### DOCUMENT
------------------------
Qu’en est-il de la Grèce, dont la lutte pour l’indépendance s’est nourrie d’un puissant philhellénisme européen ? Si, pour Nicolas Pitsos, le développement de l’édition hellénophone est susceptible de constituer un facteur important dans la constitution, par les élites chrétiennes de l’empire ottoman d’un imaginaire national, Nikos Sigalas se montre beaucoup plus réservé quant à l’existence d’une nation grecque comme 10sujet de l’action politique. Il met en évidence des registres d’action variées, certains modernes, d’autres traditionnels. En analysant les multiples confrontations militaires, on peut déceler la coexistence d’une éthique de la confiance portée par des « gens de la parole », chrétiens ou musulmans, une éthique contractuelle nationale portée par des « gens de l’idéologie ». Le gouvernement révolutionnaire grec échouant à contrôler les moyens de faire la guerre, il laisse sa place au royaume sans Constitution voulu par les puissances protectrices. Sujets d’empire, la Serbie, les Pays roumains et la Grèce ne s’imposent pas encore comme sujets politiques.
En Italie, en revanche, la situation est différente. Davide Mano relève la ferveur avec laquelle les Israélites d’Italie s’engagent dans la sphère politique. Prolongeant l’expérience émancipatrice de la période napoléonienne, les Israélites sont très actifs au sein des mouvements révolutionnaires italiens et du Risorgimento. Ils militent également pour l’entrée de la culture juive dans la modernité, en promouvant le renouveau dans l’éducation juive et la création du Collegio rabbinico de Padoue.
------------------------
### DONNÉES SOURCES
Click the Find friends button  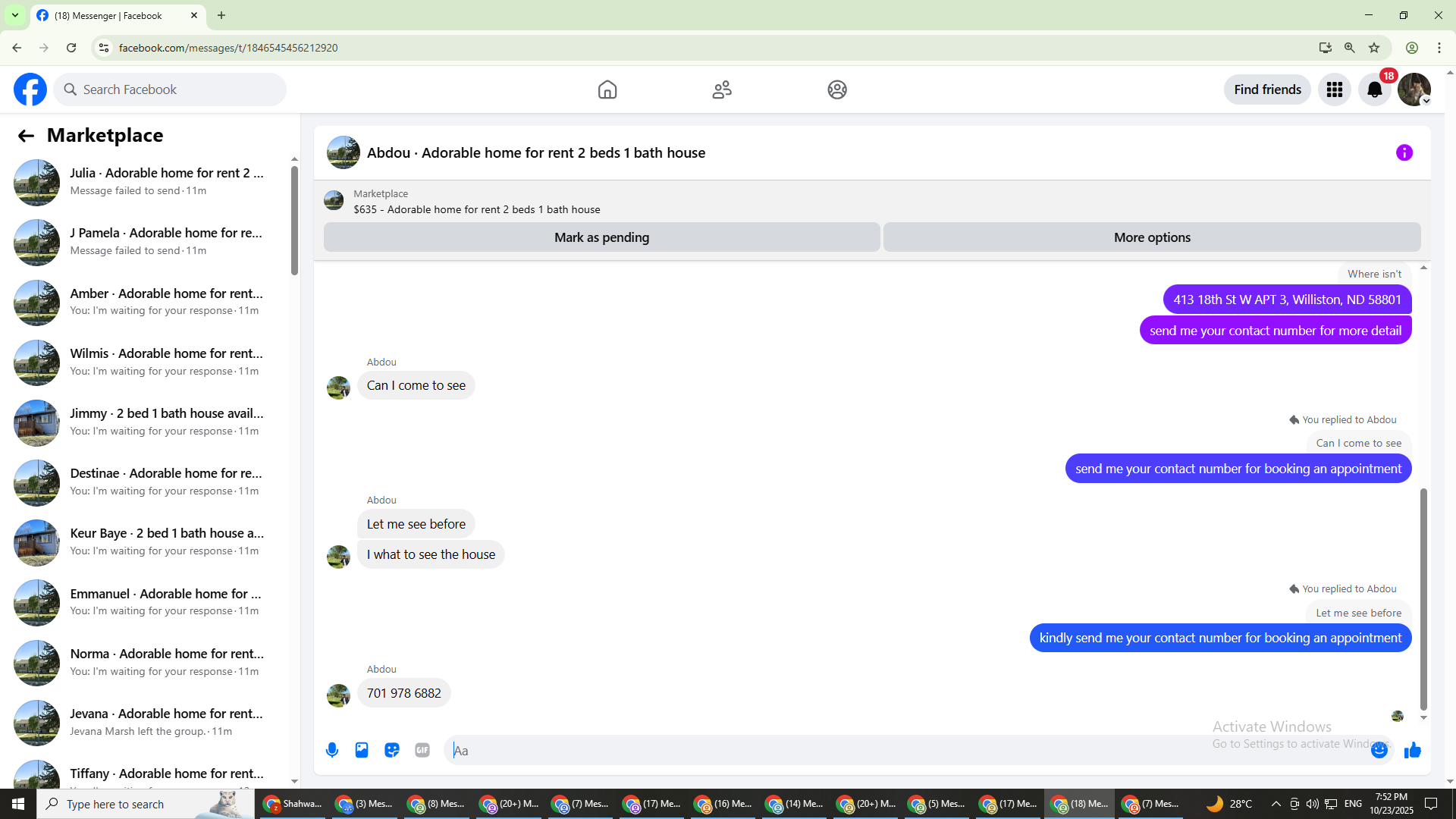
------------------------
### VOTRE CONSIGNE
Recopiez mot pour mot, s'il vous plaît, le passage du document qui va de « En Italie, en » à « rabbinico de Padoue. » inclus.

### RÉSULTAT
En Italie, en revanche, la situation est différente. Davide Mano relève la ferveur avec laquelle les Israélites d’Italie s’engagent dans la sphère politique. Prolongeant l’expérience émancipatrice de la période napoléonienne, les Israélites sont très actifs au sein des mouvements révolutionnaires italiens et du Risorgimento. Ils militent également pour l’entrée de la culture juive dans la modernité, en promouvant le renouveau dans l’éducation juive et la création du Collegio rabbinico de Padoue.